In this fourth edition of the Franco-German Common Situational Picture (CSP), the focus lies on the cybercriminal use of ransomware, and especially on the developments observed by ANSSI and BSI regarding the use of ransomware for maximal effect and extortion since 2019.
In recent years, ransomware, the encryption of data and subsequent extortion, has become one of the major threats for our modern, interconnected life. In contrast to other cyber-threats, ransomware usually has an immediate effect on the availability of services that are provided or enabled by the affected information technology (IT). Depending on the services, ransomware cannot only threaten the means of existence of a whole organisation, but in fact also an individual’s life. Ransomware is therefore of high importance to both the French National Cybersecurity Agency (ANSSI) as well as the German Federal Office for Information Security (BSI). Ransomware is commonly associated with cybercrime, because it is primarily used for financial gains. The use of ransomware by states or state level actors is of course possible, but has been observed to a much lesser extent. At the beginning, ransomware was widely used against individual users with relatively low ransom demands. Over time, particularly in recent years, ransomware became a major threat to networks of large organisations in so-called Big Game Hunting (BGH) attacks. BGH commonly refers to a ransomware attack that affects a significant part of an organisation’s network. Therefore, the attackers preferably target organisations with reasonable financial solvency in order to maximise their ransom yields.
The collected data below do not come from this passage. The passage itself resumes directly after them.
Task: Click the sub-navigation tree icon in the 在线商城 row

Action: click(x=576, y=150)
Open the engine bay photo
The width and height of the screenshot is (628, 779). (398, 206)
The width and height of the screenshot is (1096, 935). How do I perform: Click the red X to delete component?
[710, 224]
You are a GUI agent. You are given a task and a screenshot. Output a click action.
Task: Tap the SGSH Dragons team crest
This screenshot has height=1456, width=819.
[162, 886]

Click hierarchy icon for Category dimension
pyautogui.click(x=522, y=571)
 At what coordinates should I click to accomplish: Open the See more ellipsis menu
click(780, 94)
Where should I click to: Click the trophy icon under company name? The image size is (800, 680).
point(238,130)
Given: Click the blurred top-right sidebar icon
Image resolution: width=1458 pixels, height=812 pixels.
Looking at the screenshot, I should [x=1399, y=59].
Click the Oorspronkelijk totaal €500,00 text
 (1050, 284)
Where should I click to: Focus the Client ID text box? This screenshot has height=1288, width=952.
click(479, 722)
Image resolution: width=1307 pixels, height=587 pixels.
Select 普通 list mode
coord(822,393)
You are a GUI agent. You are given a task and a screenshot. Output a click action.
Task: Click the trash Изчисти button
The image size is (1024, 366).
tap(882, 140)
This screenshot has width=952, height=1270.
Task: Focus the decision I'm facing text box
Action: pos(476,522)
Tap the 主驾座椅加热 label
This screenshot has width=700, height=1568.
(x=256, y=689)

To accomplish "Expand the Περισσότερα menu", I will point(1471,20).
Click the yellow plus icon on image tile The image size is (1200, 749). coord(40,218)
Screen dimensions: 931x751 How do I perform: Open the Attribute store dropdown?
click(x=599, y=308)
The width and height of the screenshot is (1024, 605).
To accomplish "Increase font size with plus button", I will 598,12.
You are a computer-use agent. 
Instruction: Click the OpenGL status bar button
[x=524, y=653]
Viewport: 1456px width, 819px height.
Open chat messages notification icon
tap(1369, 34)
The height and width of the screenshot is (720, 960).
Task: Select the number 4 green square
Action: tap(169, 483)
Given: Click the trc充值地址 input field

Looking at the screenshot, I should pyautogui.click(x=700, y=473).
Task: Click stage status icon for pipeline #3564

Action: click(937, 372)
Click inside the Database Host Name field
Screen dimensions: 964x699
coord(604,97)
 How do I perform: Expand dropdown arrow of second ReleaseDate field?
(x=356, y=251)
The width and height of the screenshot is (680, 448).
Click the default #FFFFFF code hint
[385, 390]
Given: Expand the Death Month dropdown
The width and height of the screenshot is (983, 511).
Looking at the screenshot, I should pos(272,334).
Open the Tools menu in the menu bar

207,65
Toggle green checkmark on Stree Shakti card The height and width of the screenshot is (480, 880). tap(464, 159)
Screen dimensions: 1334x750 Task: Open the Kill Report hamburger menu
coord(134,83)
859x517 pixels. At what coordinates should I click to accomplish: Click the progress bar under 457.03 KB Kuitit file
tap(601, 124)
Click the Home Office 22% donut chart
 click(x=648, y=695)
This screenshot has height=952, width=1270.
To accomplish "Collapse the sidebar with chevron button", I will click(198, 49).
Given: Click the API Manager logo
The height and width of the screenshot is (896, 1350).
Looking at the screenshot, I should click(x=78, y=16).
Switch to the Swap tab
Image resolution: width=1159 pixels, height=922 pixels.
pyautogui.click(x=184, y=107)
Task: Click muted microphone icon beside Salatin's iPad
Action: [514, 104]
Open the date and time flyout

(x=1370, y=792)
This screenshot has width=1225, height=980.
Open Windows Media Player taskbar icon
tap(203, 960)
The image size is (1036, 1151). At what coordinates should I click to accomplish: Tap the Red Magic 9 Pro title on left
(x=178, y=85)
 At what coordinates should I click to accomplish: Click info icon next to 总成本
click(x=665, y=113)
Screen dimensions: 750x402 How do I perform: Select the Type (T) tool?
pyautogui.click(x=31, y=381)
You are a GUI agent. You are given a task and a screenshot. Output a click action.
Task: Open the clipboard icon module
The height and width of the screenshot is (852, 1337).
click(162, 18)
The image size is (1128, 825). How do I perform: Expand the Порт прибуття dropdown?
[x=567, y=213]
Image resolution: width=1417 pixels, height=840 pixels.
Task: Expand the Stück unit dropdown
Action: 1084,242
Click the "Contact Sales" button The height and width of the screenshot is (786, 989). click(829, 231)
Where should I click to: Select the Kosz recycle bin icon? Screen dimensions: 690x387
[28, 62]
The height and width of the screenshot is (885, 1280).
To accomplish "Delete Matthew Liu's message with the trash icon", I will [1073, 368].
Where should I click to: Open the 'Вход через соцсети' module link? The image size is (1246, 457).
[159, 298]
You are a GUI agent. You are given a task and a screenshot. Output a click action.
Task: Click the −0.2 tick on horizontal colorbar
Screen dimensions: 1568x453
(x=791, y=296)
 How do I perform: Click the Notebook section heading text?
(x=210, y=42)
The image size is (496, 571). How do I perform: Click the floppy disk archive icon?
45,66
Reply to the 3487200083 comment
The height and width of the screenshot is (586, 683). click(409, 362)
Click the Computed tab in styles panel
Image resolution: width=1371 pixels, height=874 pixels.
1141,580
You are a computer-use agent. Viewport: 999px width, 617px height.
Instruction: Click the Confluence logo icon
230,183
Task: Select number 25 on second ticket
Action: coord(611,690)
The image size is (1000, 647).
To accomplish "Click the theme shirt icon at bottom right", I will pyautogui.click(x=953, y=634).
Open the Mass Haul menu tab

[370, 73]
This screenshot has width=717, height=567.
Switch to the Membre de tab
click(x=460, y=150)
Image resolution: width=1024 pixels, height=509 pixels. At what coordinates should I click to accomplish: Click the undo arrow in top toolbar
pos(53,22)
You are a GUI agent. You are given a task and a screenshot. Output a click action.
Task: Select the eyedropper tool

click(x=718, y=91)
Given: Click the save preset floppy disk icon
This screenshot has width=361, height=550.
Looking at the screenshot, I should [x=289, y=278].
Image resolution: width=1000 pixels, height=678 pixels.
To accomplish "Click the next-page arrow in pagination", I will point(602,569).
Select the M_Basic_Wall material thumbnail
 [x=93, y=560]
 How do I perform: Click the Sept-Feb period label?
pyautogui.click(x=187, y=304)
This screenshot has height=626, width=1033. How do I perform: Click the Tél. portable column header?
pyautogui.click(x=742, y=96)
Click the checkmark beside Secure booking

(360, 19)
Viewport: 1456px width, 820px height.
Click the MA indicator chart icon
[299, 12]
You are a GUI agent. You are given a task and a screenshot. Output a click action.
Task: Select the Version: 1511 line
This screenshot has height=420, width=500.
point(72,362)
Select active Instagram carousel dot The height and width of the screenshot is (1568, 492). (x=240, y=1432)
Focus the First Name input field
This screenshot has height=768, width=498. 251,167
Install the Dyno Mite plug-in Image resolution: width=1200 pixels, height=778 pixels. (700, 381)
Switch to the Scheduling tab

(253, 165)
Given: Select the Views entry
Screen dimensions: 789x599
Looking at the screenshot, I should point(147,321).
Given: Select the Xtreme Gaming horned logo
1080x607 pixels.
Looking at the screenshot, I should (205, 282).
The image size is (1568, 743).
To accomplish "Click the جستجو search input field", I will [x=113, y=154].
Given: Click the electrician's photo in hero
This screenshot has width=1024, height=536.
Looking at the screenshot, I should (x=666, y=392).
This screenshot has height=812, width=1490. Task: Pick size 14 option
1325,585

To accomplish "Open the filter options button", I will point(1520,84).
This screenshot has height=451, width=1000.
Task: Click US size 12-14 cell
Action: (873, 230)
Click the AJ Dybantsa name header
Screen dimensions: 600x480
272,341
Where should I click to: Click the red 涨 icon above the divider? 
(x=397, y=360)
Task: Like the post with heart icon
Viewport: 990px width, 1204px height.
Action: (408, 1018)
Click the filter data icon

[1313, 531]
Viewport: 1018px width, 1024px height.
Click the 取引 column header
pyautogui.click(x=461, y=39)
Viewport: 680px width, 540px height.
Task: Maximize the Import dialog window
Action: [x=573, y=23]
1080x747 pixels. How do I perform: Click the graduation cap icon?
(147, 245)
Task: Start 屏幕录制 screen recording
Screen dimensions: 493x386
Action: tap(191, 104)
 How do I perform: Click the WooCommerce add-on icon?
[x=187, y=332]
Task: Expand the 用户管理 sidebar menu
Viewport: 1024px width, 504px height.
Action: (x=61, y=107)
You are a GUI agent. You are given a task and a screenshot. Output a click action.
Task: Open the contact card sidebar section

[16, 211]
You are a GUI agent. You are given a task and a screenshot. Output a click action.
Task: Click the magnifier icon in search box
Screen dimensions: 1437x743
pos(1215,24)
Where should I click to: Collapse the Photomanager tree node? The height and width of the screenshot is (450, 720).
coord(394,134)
Furthermore, extortion operations are often prepared in advance, in some cases even months before the actual deployment of the ransomware itself. Since the end of 2019, the extortion attempts in BGH attacks have been amplified by the combination of encryption with other malicious methods. This so-called double extortion model was observed across different ransomware strains and cybercriminal groups. In those cases, the attackers additionally exfiltrated possibly sensitive data of the targeted organisations before starting the encryption in order to threaten the victims with either the public release of the stolen data or the auction/sale of them to undisclosed interested third parties.